I received corn, with gratitude at Corn Fest in Ortonville, MN on August 18th. I bit into it with salt and butter.
Corn was not what the camps were about. They were about ground water and surface water, and Bonanza Education Center and its state park land filled with prairie, Artesian springs, and lake shore. Corn was not even served for lunch during camp. However, corn has been a recurring theme for me in this project.

When we planned the project, Don Sherman, project organizer suggested that we have it just before Corn Fest in Ortonville, so that the campers could show what they did at the community gathering. After we received the Southwest Minnesota Arts Council Grant, and support from many other organizations (please see sponsor list), I went on a preview trip to scout the area in July, and when were were looking at some land by Don’s friend’s house, his friend, Johnnie “Smoke” Karels, left a gift bag of corn by the passenger side of Don’s car, so eager was he to share the fresh harvest. And of course driving to, from, or near Big Stone Lake, one sees fields and fields of corn. It is not the only crop grown here, but it is very common all along the Lake Drive. There’s a strong sense of abundant food in this area, and corn became one of the symbols for me of this abundance.

Fish

Camper, Addie, turns her head in disgust upon smelling the dead carp we found by the dam in Ortonville. Artist and project organizer, Don Sherman, gets a photo from another angle.
Also on the scouting trip in July, I received a beautiful MinnAqua poster about fish in Minnesota. And heard stories and saw posted news articles about fishing. I thought the posters, with their beautifully rendered fish profiles, might be useful in the collage art we would make, and was given a handful of posters to experiment with. I left that scouting trip with fish and corn on my mind.

Camp wasn’t particularly about fish, either. Although we did spend time learning about aquatic invasive species, like Curly Leaf Pond Weed, which affects lake algae, and thus fish health. Yet fish symbols emerged more than once. Early in the week, there was a fish kill near the dam that extended a quarter mile up the south end of the lake, we heard, apparently related to to algae, and temperature. During the week, water quality educators related the environmental science they were teaching to fish health. On our trip to the dam later, we found a dead carp.

So Many Stories – Video Poem

By Tuesday night, it had seemed like we’d been there a week – we’d done so much already. We’d connected with water, with land, with place, and completed the upstream journey from glacial history presented from both Dakota oral history, as well as from a story-telling hydrologist. We’d followed the well water up from the geologic depths below our camp, through the pipes, out the faucet and down the drain again, to the septic tank and septic field.  The next day I would talk with them, and conduct map activities exploring our place in “the middle” – the middle of our journey, the middle of the lake north and south, and more generally in the middle of our ecologic systems, both downstream of impacts that act on us, and upstream of water legacies we send forward.

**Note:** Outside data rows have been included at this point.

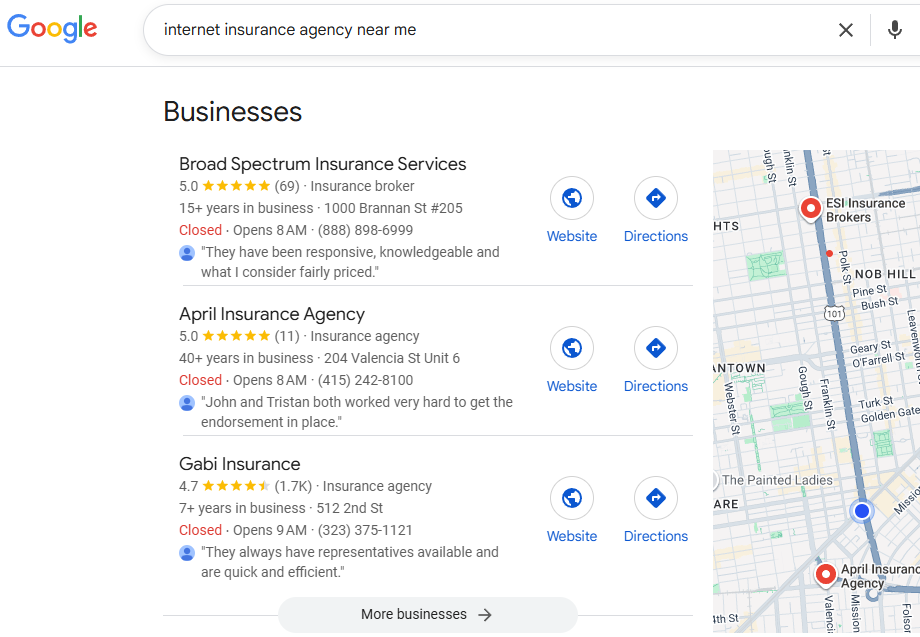Image resolution: width=920 pixels, height=637 pixels.
Task: Open Broad Spectrum Insurance website globe icon
Action: tap(572, 199)
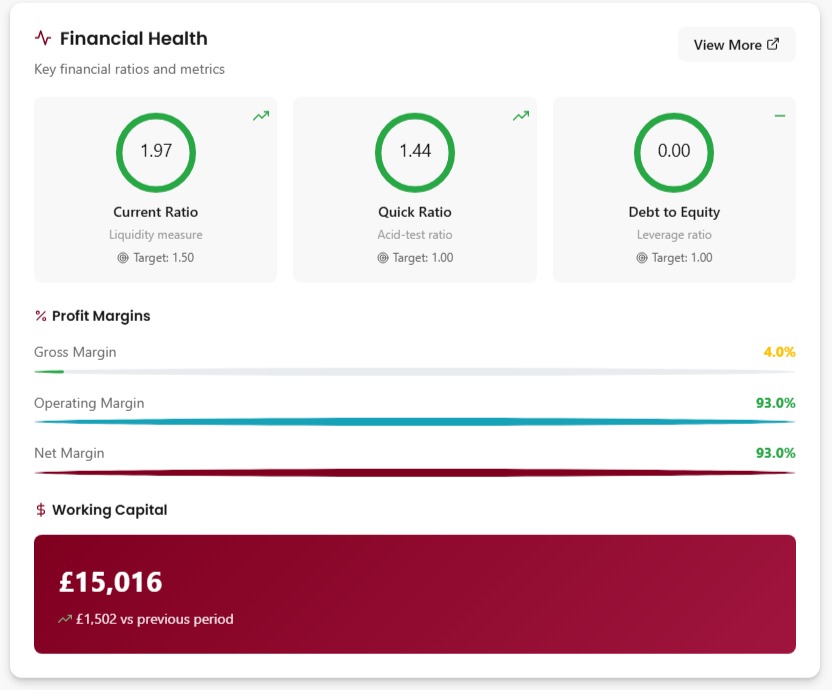This screenshot has height=690, width=832.
Task: Select the Current Ratio gauge showing 1.97
Action: click(x=155, y=152)
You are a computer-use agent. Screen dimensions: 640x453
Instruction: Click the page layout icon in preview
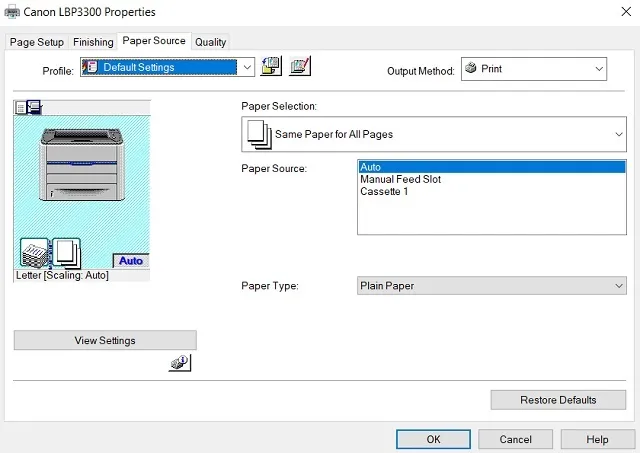(66, 252)
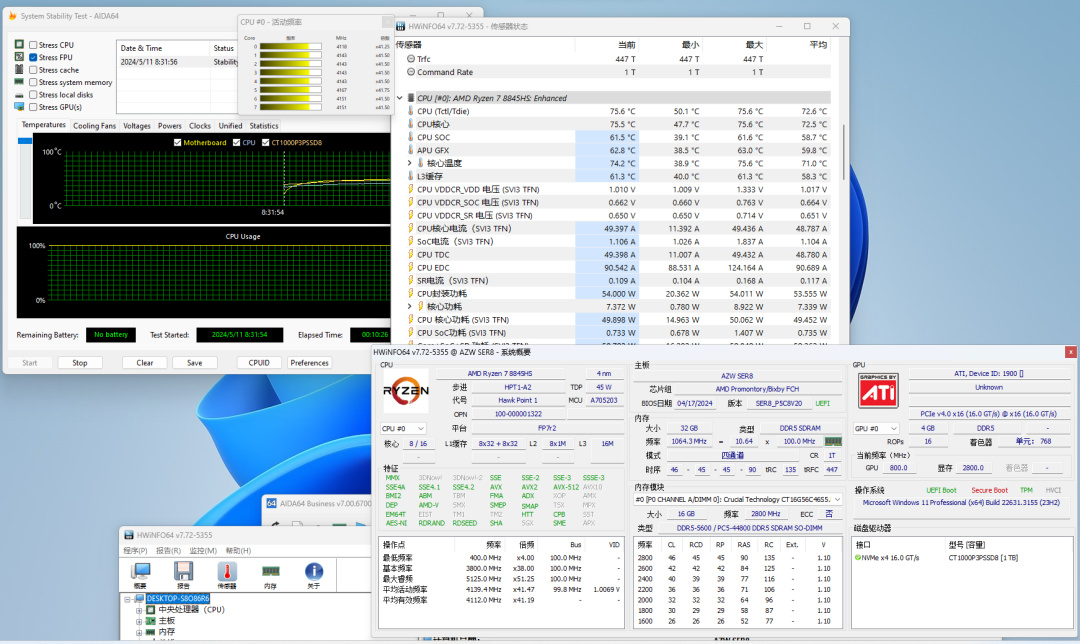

I decided to explore the dock on the lake where I was staying at a historic bed and breakfast. I needed to write, and this poem came, and I immediately recorded it right there, with the sunset, and a few fish that jumped.

That evening, and many times since, I’ve been overcome with appreciation. This grant means a lot to me, and the development of my work. But more so I recognize what a privilege it is to come into such a dynamic, and supportive community and try to create something with them that contributes, and hopefully lives on in the insights and strengthened community connections between youth, artists, environmental educators and scientists, the public and the lake. And the fish and the corn.

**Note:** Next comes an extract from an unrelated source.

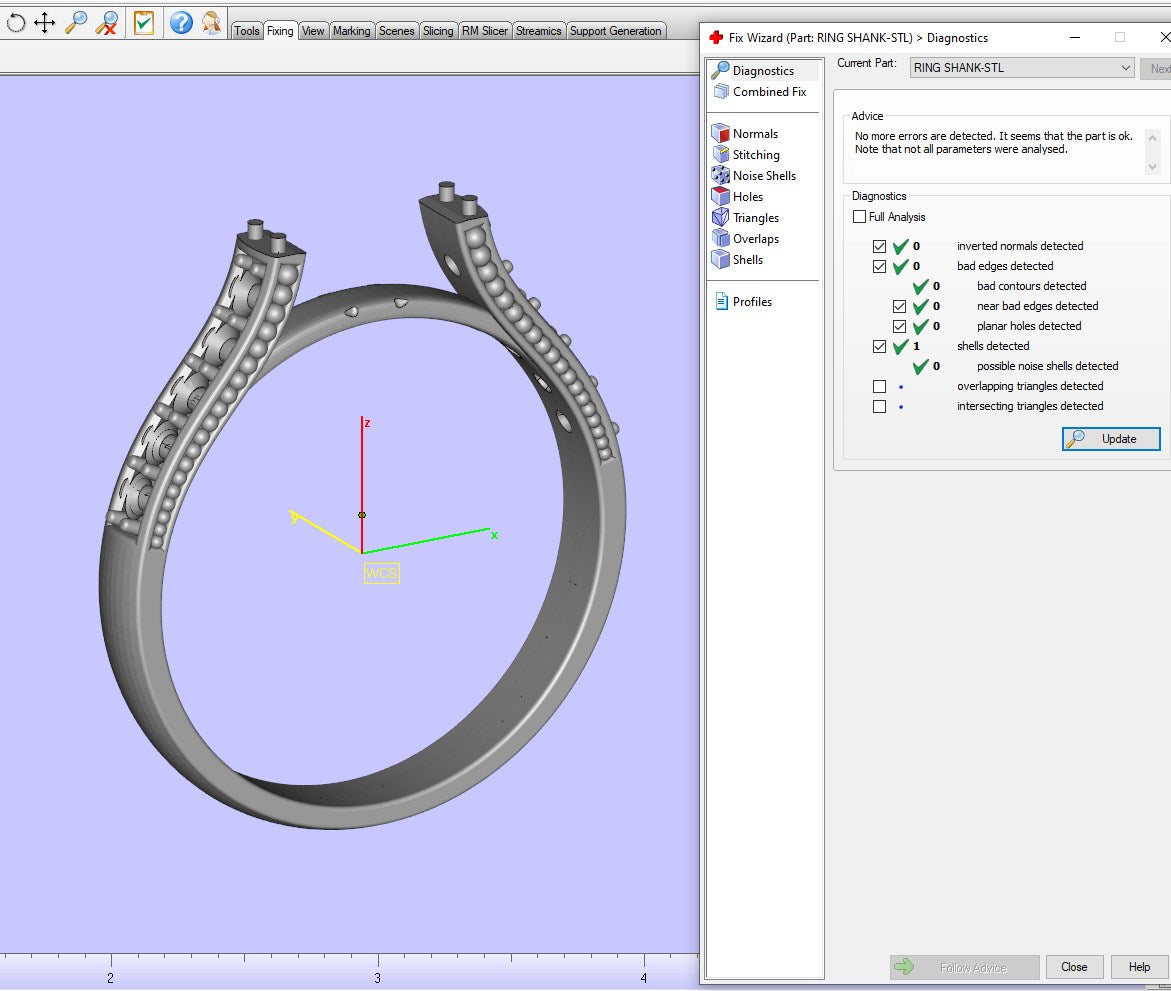Click the Update button
This screenshot has width=1171, height=991.
1111,439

Thank you to all involved in this adventure,
-Jonee

Boundaries and Journeys of Perception

Where to begin?

Christopher Vogler, in his book, The Writer’s Journey – extracts the principles of Joseph Campbell’s Hero’s Journey to provide guidance in writing successful narratives. The Hero’s Journey is a narrative pattern found across time and cultures that reveals the most common elements in how humans tell stories–whether in movies or myths. Vogler suggests that without enough pieces of this narrative pattern, that the story won’t quite come together. For example, an adventure story benefits from establishing the place from which the adventure departs. This helps set up the contrast between the familiar and the unfamiliar world of exploration.

What does this have to do with art? Is there a journey of experiencing an artwork that benefits from establishing a starting place, or point of reference? A place from which the artist-guide takes the hero-viewer on a journey, sending them into a world of new perceptions? Is this what makes art “accessible” to viewers?

Referencing the familiar in the journey of an artwork intrigues me.  On the face of it, this is common.  For example, in a still life an artist can use painting techniques to turn the mundane or familiar into something new. The process of translating the familiar might take place within the mind of the artist, and the mind of the viewer, unnoticed because representational art itself is so familiar. I’m curious about making this process explicit — to expose and highlight this translation and transition from reality to new perception by  starting with elements that imply an accurate representation of reality,  such as a photograph or a map, and making visible alterations that highlight the filters and translations we make in perceiving reality all the time, or offer a new filter.

Altered Photo

I’ve been experimenting in approaches to what I call “altered photo” medium. This name is inspired by the artists’ book form of “altered book” that takes an existing book and manipulates it into something new.  In altered photo, I like to start with what look like normal “snap shots” — images that look like the familiar form of representational photography that implies a “literal” and accurate view of the world (even if it is a highly selected view). Then I do something to change that view which comments on, or interprets the original view. The process is like an inquiry of perceived reality, asking, What am I seeing? What is this? What if it’s not what it looks like? What if it is more than what it looks like?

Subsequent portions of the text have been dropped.